(Short exercise A)
In the piece on Wyoming high school football travel, shorten the paragraph beginning "For example, look at Tongue River's 1998 season" while keeping its main facts.
(Short exercise B)
Extend the piece on Wyoming high school football travel, picking up right after its final sentence.

(Source document)
════════

2. The conferences are bigger. Competitive equity is not just tied to the regular season — there’s been a concerted effort to get “the best eight teams” into each playoff bracket. That means putting more teams into each conference to try to eliminate the possibility of an “undeserving” team with one upset to its name sneaking in to the playoffs, or having a second-place team in a small conference qualify for the playoffs even if it’s significantly worse than a third-place team in another conference that didn’t qualify. By far, the size of the conferences is the second-most important reason for increased travel, and it was directly spawned by competitive equity concerns.

For example, look at Tongue River’s 1998 season. The Eagles did not qualify for the playoffs, finishing 0-2 in the three-team Class 1A-Division I Northeast Conference. Meanwhile, Wright finished 1-1 in the Southeast Conference and qualified for the playoffs, despite losing to Tongue River 25-8 during the regular season. Of the six teams in the “East,” Tongue River was one of the four best but didn’t qualify for the playoffs for no other reason than its three-team conference was stronger than Wright’s three-team conference.

That was one of the drawbacks of small conferences — every once in a while, the conferences did not reflect an accurate dispersal of talent in the classification, and the best two (or four) teams in a conference qualified for the playoffs instead of the best eight in the state.

Consider this: Twenty years ago, the largest conferences in the state were six teams deep; some conferences were as small as three teams. In 2014, the SMALLEST conference in the state will be six teams; other conferences will be seven, eight, or in the case of Class 4A, 10 teams.

In theory, what happened to Tongue River in 1998 won’t happen with these larger regional conferences.

This is a small piece of a larger trend in Wyoming high school sports — the move from districts to regions. Just as other sports (specifically basketball and volleyball, and to a lesser extent track) changed from (northeast, southeast, southeast or southwest) district to (east or west) regional events starting in the late 1990s, football has moved from small district conferences of three to five schools to large regional conferences of six, seven or eight schools. The main reason why this has happened is simple: getting “the best eight” to state and competitive equity at the state tournament.

3. The regular season is longer. One of the biggest influences on Wyoming’s increased travel distances is its longer regular season. From 1993 to 2000, four of Wyoming’s five classifications had seven-game regular seasons (Class 3A had an eight-game regular season but a smaller playoff bracket). However, when the WHSAA took over football scheduling in 2001, schools in all classifications voted to expand to an eight-game regular season. By 2009, Class 4A schedules were officially expanded to nine games. Of course, with more weeks to fill, schools had to stray farther from home to find opponents.

════════

(Given material)
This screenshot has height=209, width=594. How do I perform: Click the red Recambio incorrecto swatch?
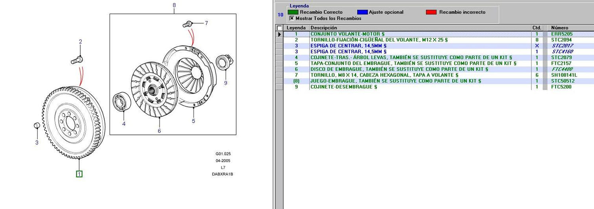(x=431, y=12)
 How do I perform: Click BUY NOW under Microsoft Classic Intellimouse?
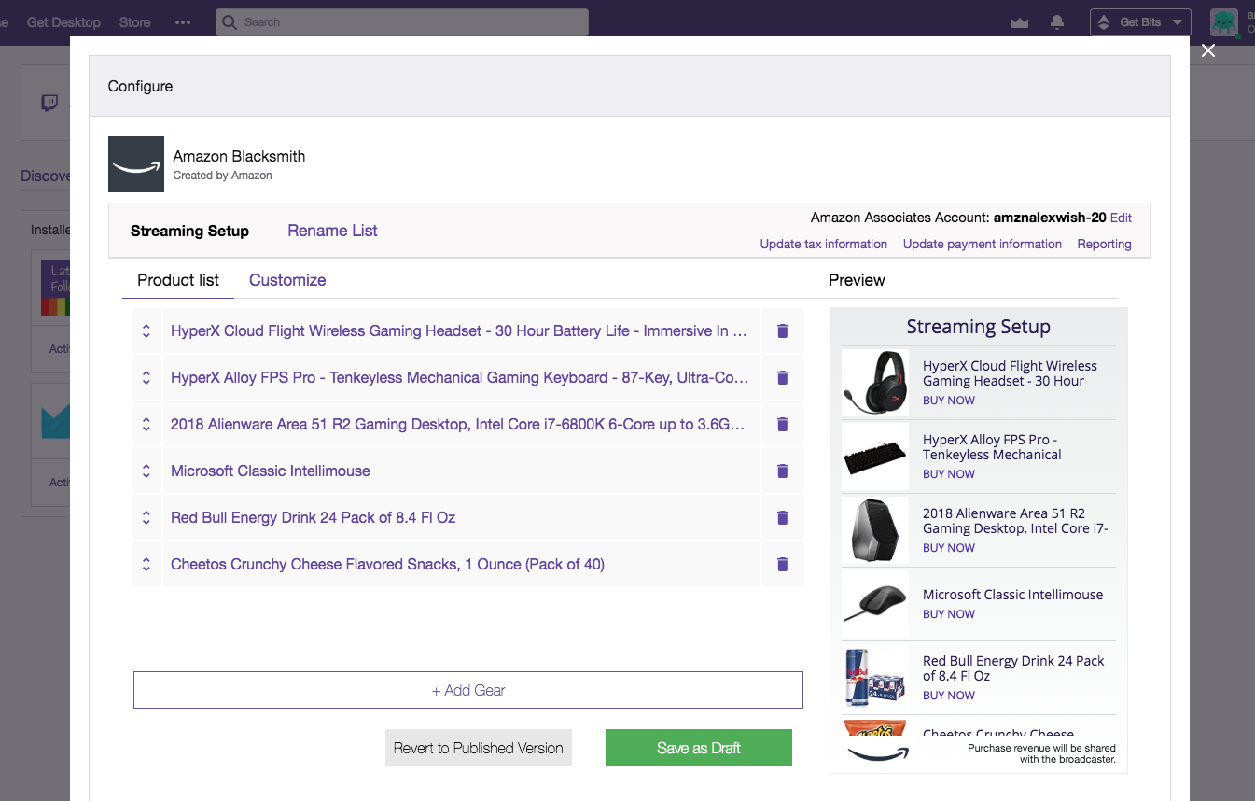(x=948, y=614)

════════

(Result A)
In 1998, Tongue River went 0-2 in the three-team Class 1A-Division I Northeast Conference and missed the playoffs. Wright went 1-1 in the Southeast Conference and made the playoffs, even though Tongue River had beaten it 25-8. Tongue River was one of the four best of the six "East" teams, but it was left out only because its three-team conference was stronger than Wright's.

(Result B)
4. Schools don’t play sub-varsity games anymore. Part of why the WHSAA took over football scheduling in 2001 was to help every school in the state complete a full schedule. Prior to 2001, many schools couldn’t fill out a seven-game regular season, much less an eight- or nine-game schedule. Schools that were most susceptible to this problem were the ones in far-flung places like Pinedale, Big Piney, Cokeville, Saratoga or Dubois. The WHSAA’s intervention was incredibly successful in helping schools fill out their schedules with quality varsity competition. The tradeoff, though, was that to fill those schedules with other varsity teams, teams had to travel farther (or teams had to travel farther to come to them).

5. Schools don’t play interclass games anymore. One of the fallouts of larger conferences is fewer nonconference opportunities. The trend, especially the last few years, has been for the WHSAA to fill those nonconference dates with teams from the same classification. For comparison’s sake: In 1994, there were 25 varsity-versus-varsity in-state interclass games. In 2014, there will be seven; they’re all in Week 1, and none of them involve Class 4A or Class 1A six-man schools.

6. The state has basically abandoned out-of-state scheduling. In 1994, Wyoming schools scheduled 24 out-of-state varsity football games. Those games had an average one-way distance of 121.2 miles — more than 20 miles shorter than the average game that year. In 2014, the WHSAA scheduled three out-of-state games. Three. Those other states, and the teams they contain, may as well not even exist. An easy way to get close, competitive games had been all but closed off.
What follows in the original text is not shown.